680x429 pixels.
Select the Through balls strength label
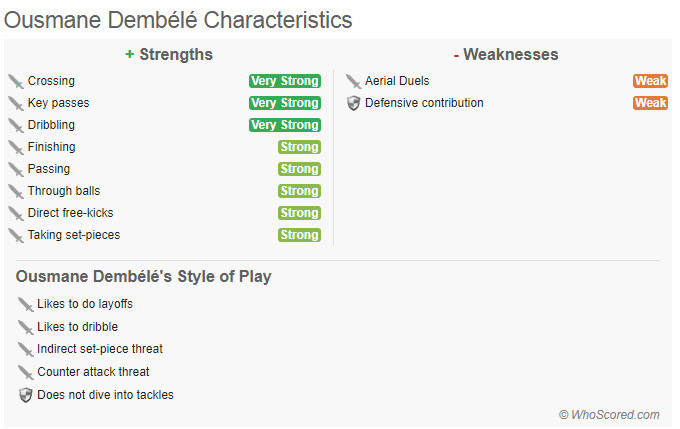coord(64,191)

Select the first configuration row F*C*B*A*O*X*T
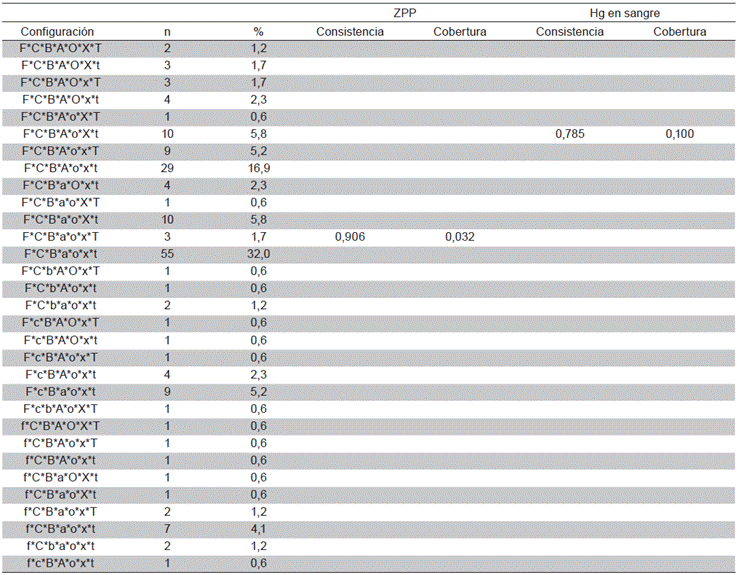tap(60, 48)
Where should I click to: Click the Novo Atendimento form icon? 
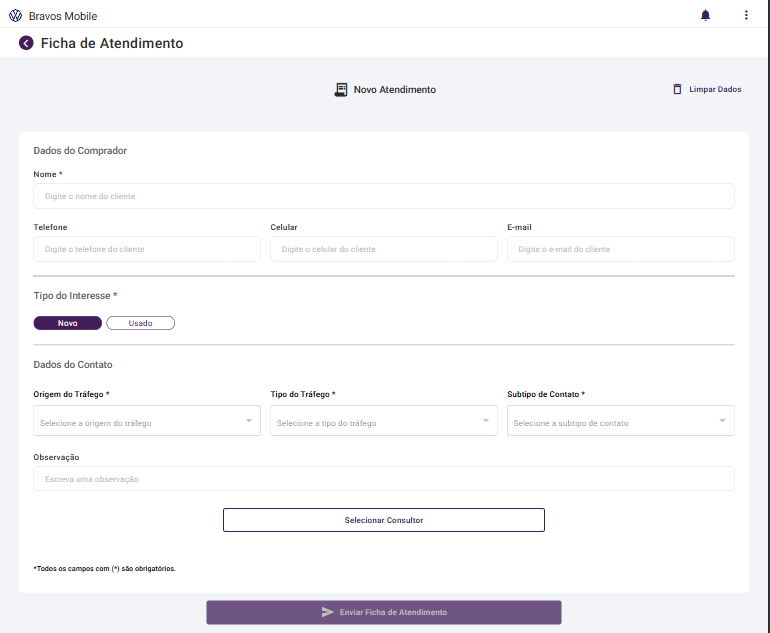340,90
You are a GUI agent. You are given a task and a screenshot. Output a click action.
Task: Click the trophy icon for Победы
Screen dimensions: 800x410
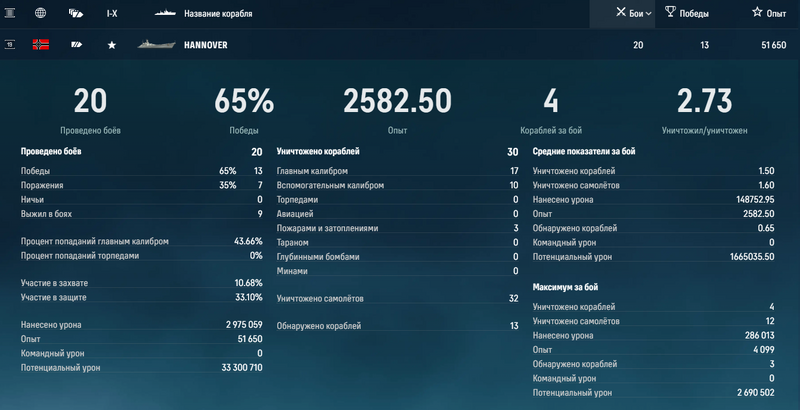coord(670,14)
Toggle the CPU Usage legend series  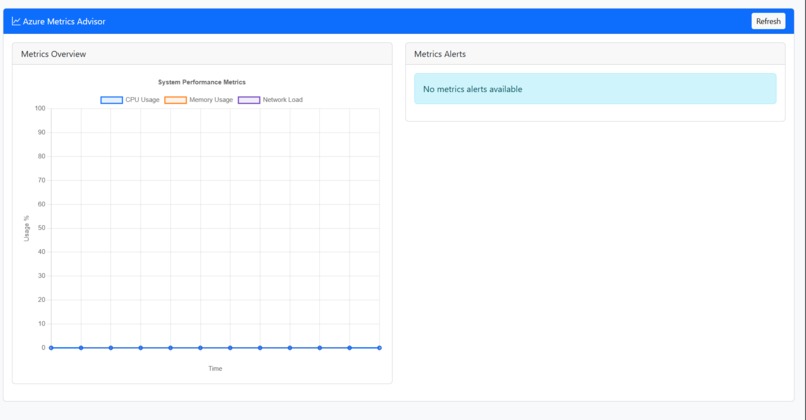tap(130, 100)
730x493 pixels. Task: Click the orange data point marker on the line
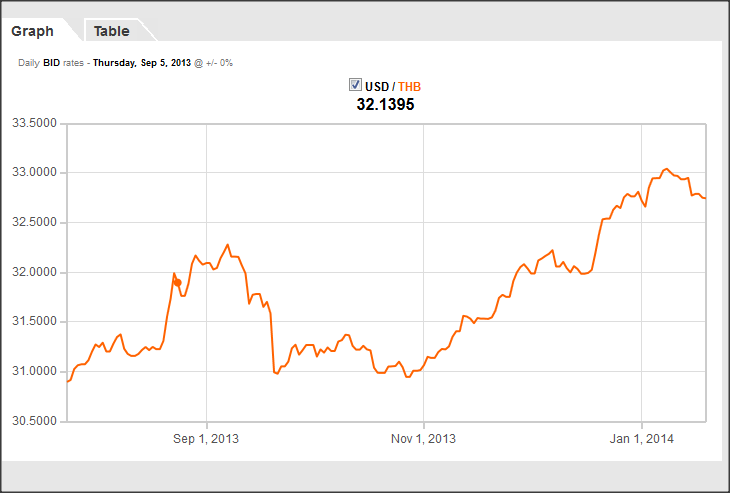(177, 282)
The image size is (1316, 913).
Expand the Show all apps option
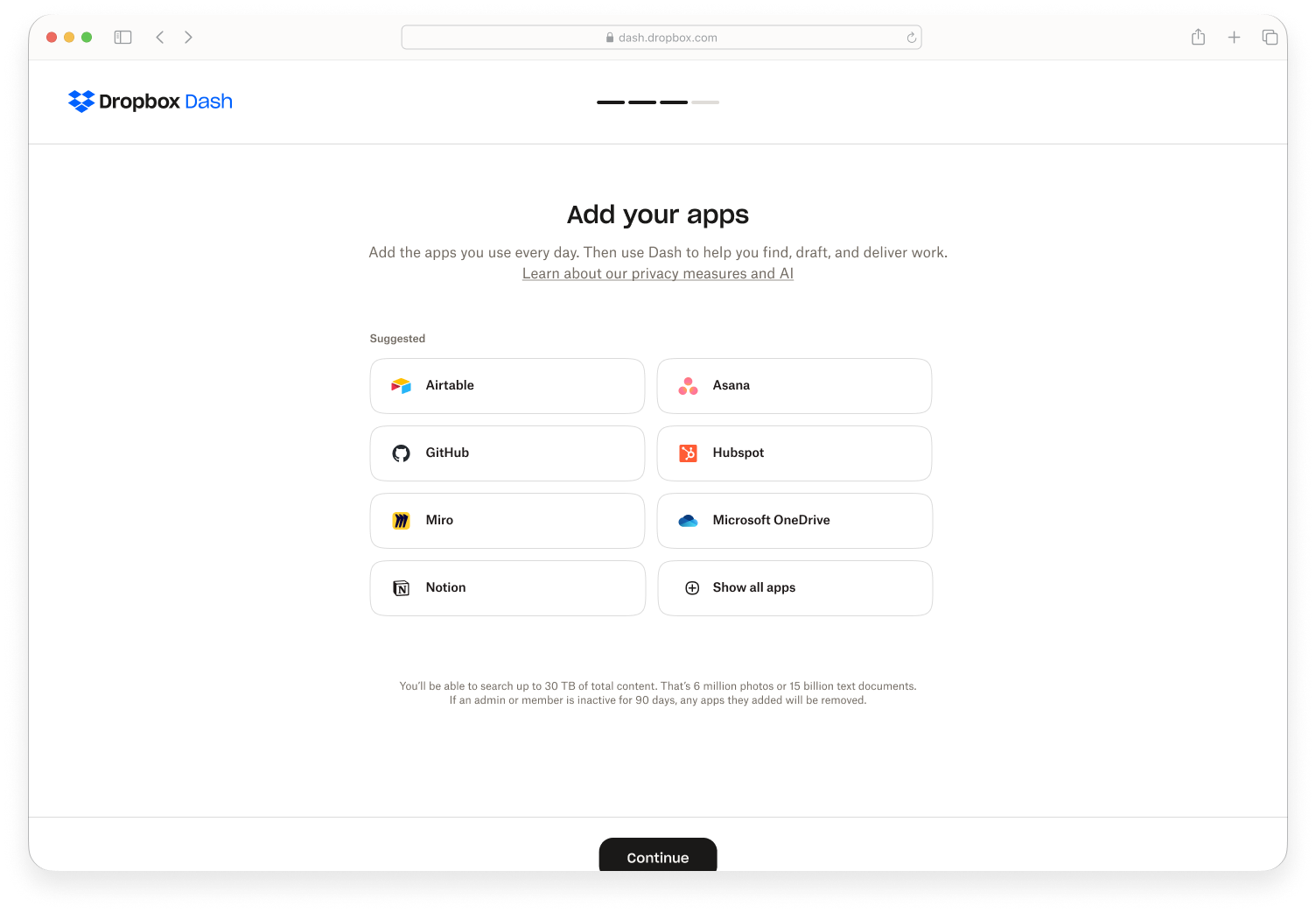click(794, 587)
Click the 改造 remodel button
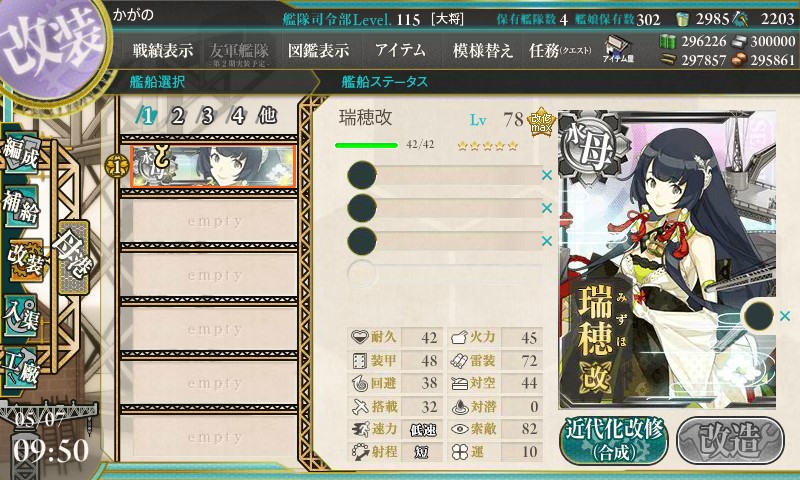Image resolution: width=800 pixels, height=480 pixels. [730, 440]
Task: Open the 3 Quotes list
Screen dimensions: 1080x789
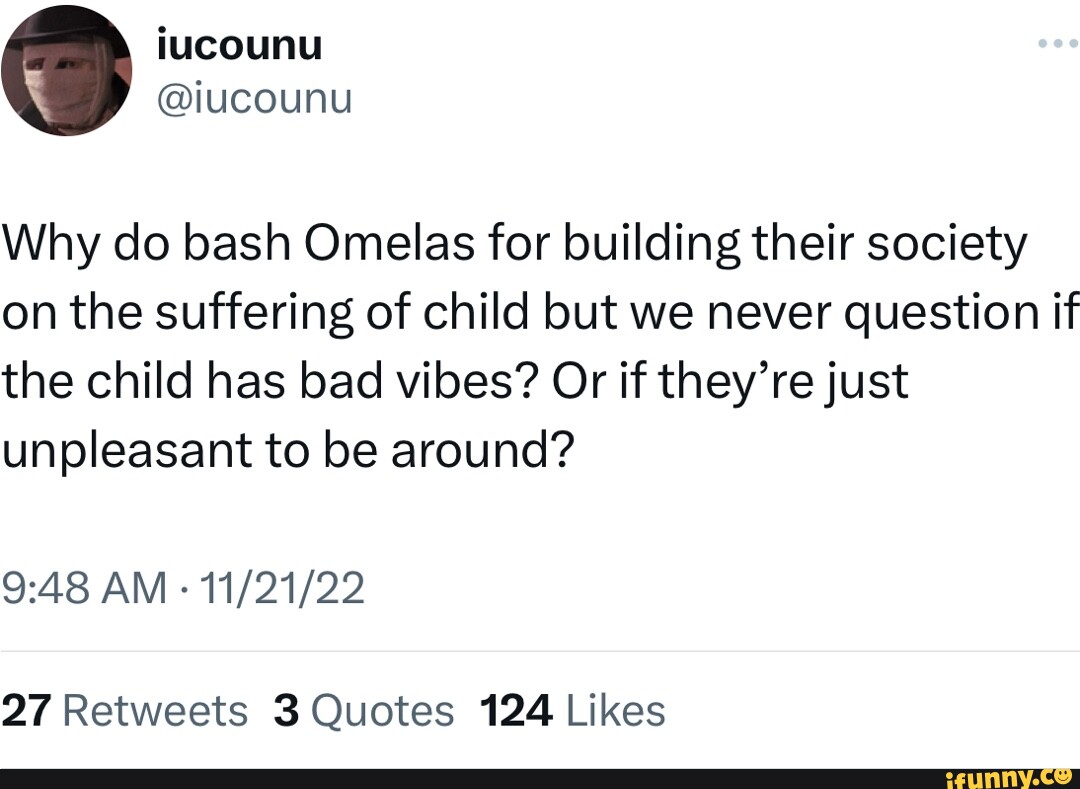Action: click(364, 710)
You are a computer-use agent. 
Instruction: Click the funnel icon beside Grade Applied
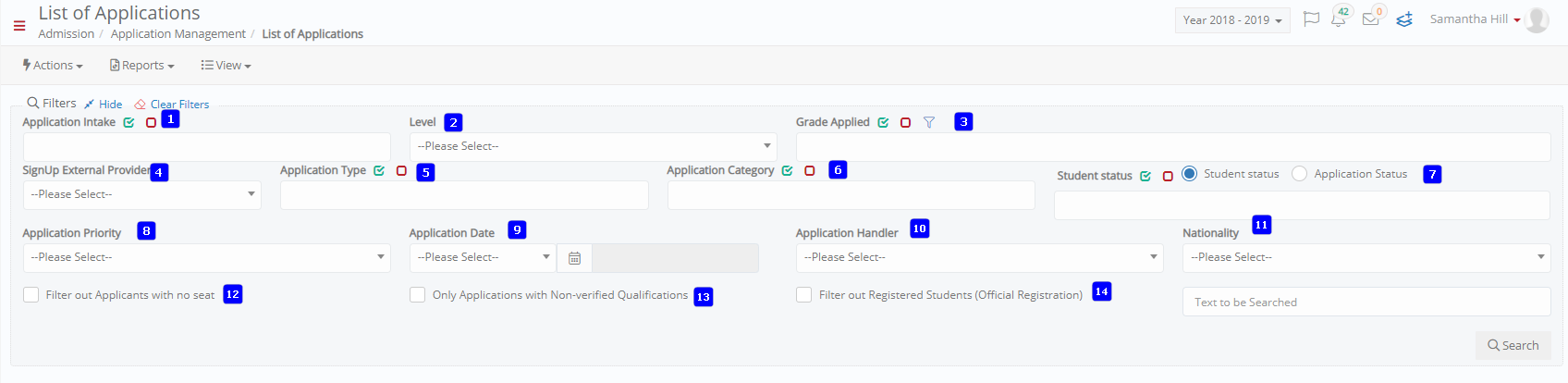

------------------------------------------------------------

Extract each line from the listing that holds the word "agent".

You are a GUI agent. You are given a task and a screenshot. Output a click action.
You are a computer-use agent. 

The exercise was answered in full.